There’s been a buzz around Cleveland this week that Monday night’s game against the Ravens is one of the biggest in franchise history.
Indeed, the Browns are on the verge of ending an 18-year playoff drought. They can edge closer to that goal while putting a serious dent in the Ravens’ postseason chances.
It’s a reversal of roles for the organizations.
Instead of Cleveland looking to overtake Baltimore in the AFC North standings, the Browns are looking down at the Ravens in the division. Nonetheless, Baltimore is 2.5-point favorites, which might provide Cleveland with even more motivation.
“Honestly, when you’re in the position that we were in say last year or other years, it feels like a must-win then, too, because there are other things that you’re trying to achieve,” coach John Harbaugh said. “You’re trying to put yourself in position for whatever it might be, in terms of the playoffs and things like that.”
The Ravens are 7-5 and might need to win their remaining four games to make the playoffs. The Browns are 9-3 and have a bigger margin for error.
But this game is about much more than wins and losses.
The Browns have a chance to exorcise some of the demons of losing their team to Baltimore. It’s almost equivalent to Baltimore losing the Colts to Indianapolis. The difference is Cleveland was awarded an expansion franchise, while Baltimore was not given the same courtesy and was forced to lure an existing organization to the city, much to the chagrin of the rest of the NFL.
The Ravens dismantled the Browns 38-7 in the regular-season opener. Neither side is putting much stock in that game because of the adjustments and improvements Cleveland coach Kevin Stefanski has made in the following weeks.

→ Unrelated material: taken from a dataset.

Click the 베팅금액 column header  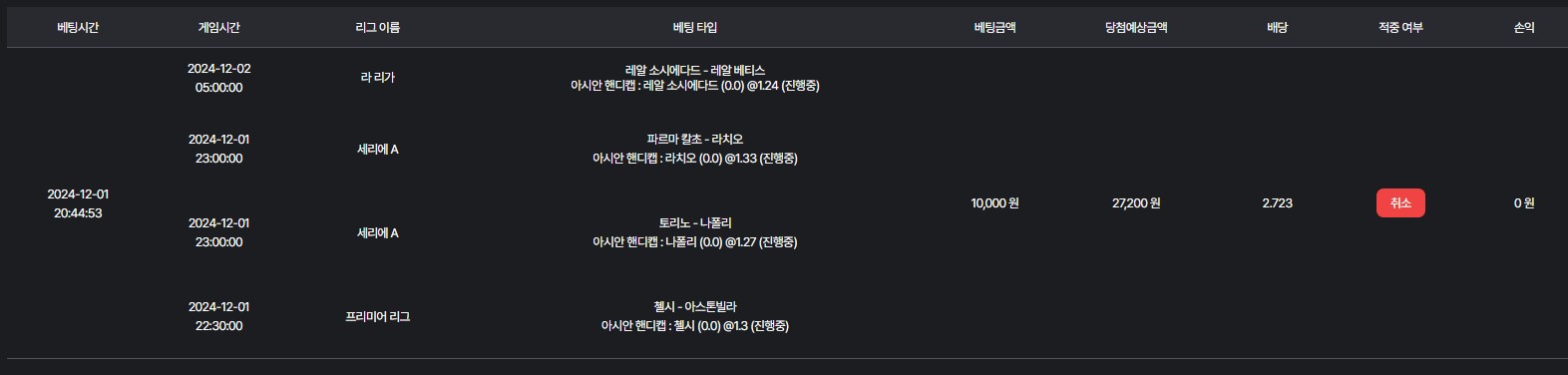pyautogui.click(x=994, y=28)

The game features the NFL top rushing offenses. Baltimore is ranked No. 1 with 169 yards per game, followed by Cleveland with 157.8. The Ravens can rotate four running backs — J.K. Dobbins, Gus Edwards, Mark Ingram, and Justice Hill — while the Browns might have the best one-two punch in the league with Nick Chubb and Kareem Hunt.

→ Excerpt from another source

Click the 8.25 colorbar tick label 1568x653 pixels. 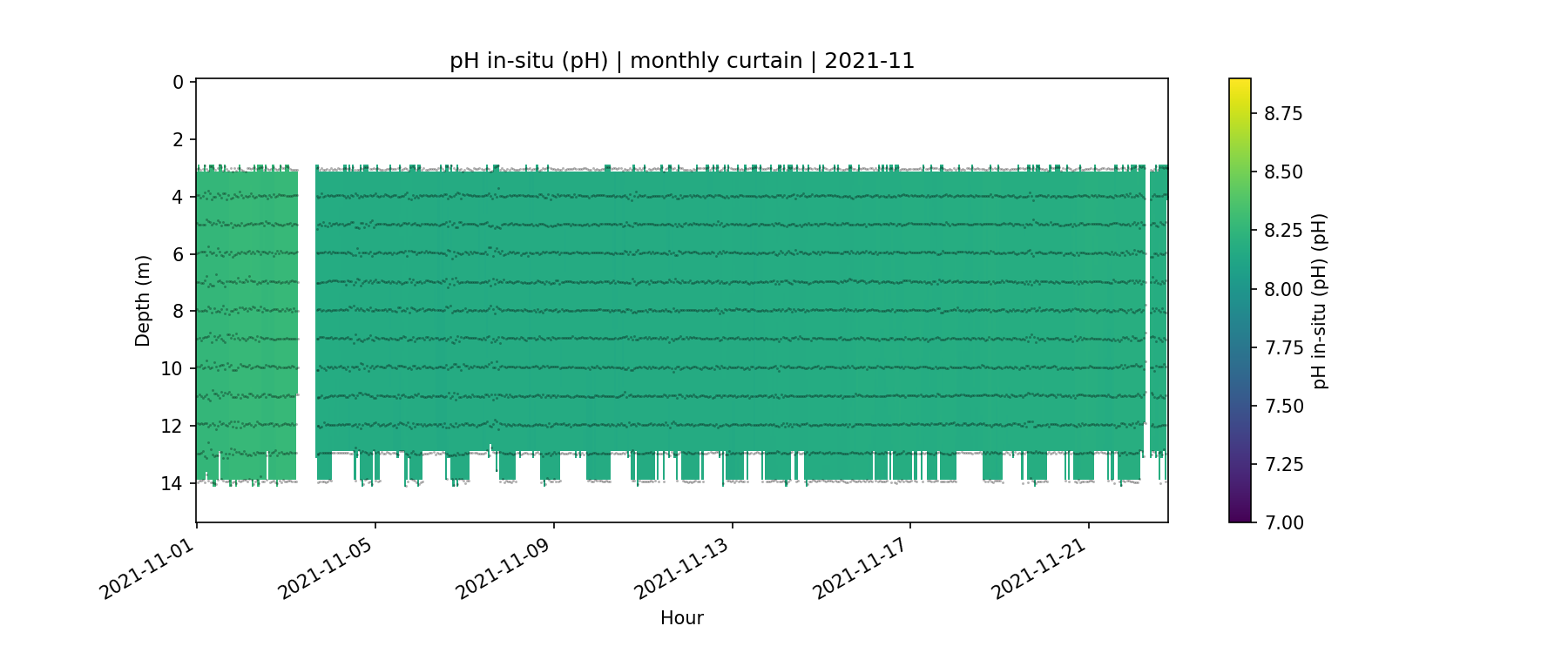point(1283,230)
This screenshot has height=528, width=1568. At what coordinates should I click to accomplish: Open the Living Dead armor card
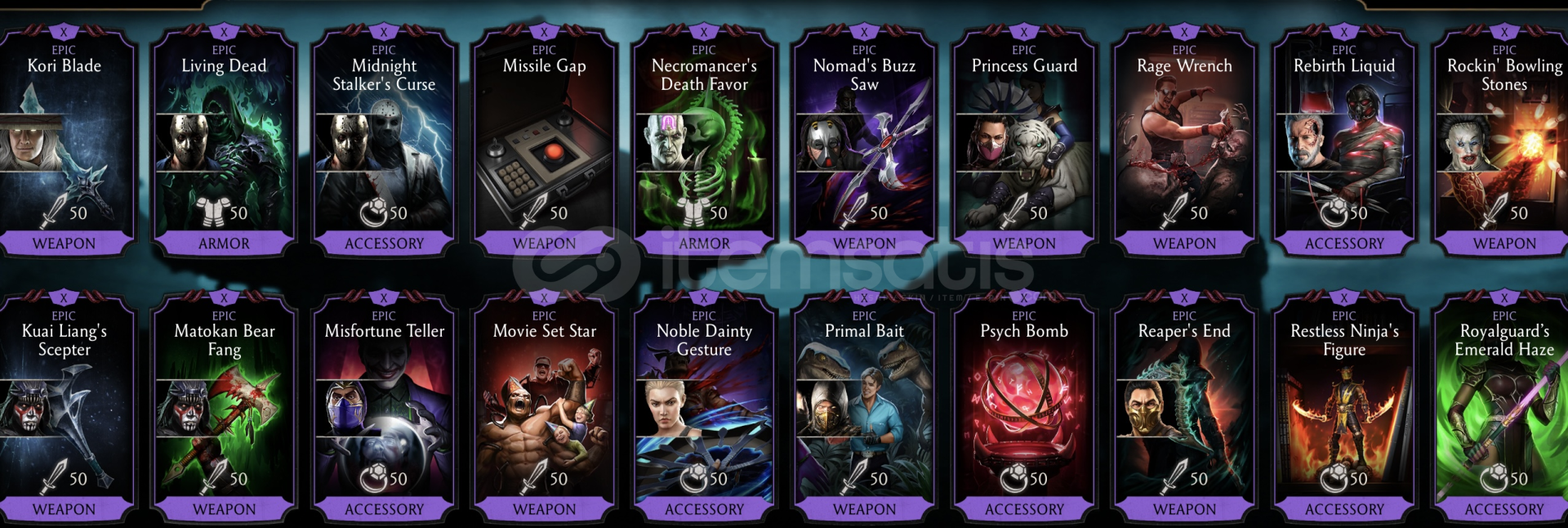point(225,141)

Stefanski has also worked wonders with Browns quarterback Baker Mayfield, who has thrown for 2,442 yards with 21 touchdowns and seven interceptions. He has performed especially well in the play-action passing attack.
“I see that he’s another one who’s starting to get the ball out quicker, and he’s had success doing it,” Ravens defensive coordinator Don Martindale said. “Now, he’ll still create plays like he always has, but I just think this offense … They’ve done a nice job of marrying Kevin Stefanski’s offense with Baker Mayfield and his strengths. That’s what you’re seeing jump off the tape. He’s taking care of the ball better. He’s not trying to force things. He’s done a nice job of running this offense.”

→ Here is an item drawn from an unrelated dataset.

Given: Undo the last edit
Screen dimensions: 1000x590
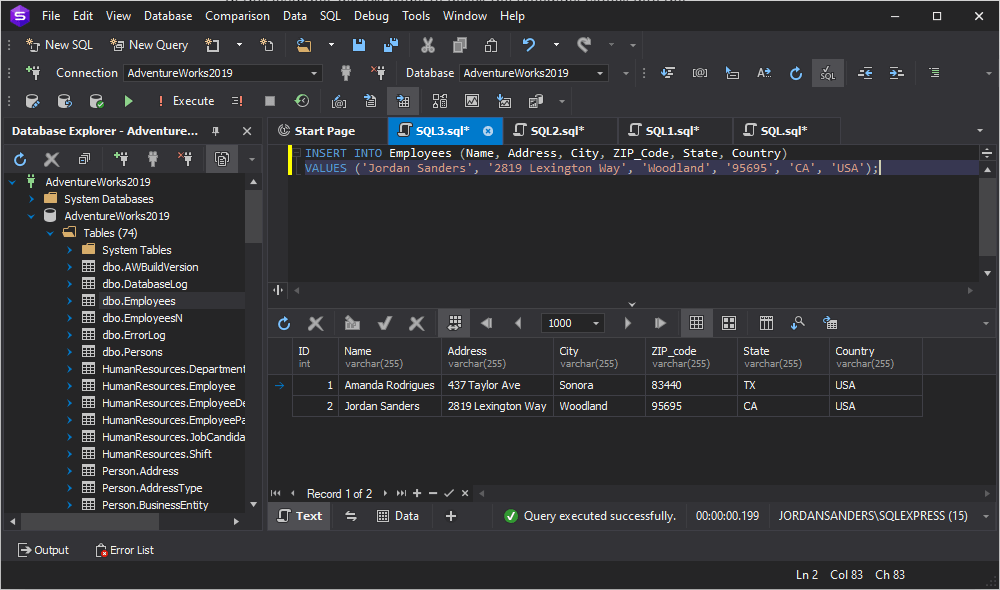Looking at the screenshot, I should 527,44.
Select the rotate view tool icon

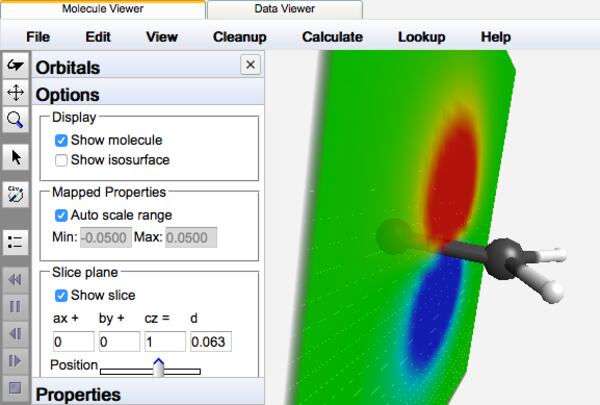(15, 65)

The Ravens should be close to fully healthy for the game. The biggest question mark is defensive end Calais Campbell, who missed the entire week of practice with a calf injury and is listed as questionable.
The stakes are high for both teams.
“Really, no matter what circumstance you’re in, you look at every game as a must-win,” Harbaugh said. “So, I always get kind of … People say, ‘Is it a must-win?’ You have to say, ‘What do you mean by that?’ Every week is a must-win in the National Football League.
“You only get to play 16 games, and they all really matter. Any one of those games … If we went back, that we hadn’t won, or games that we didn’t win that we would’ve won, would have pretty dramatically changed our circumstance at this point. So, we kind of look at every game like it’s a must-win, and we try to approach it that way.”
This game will certainly be no different.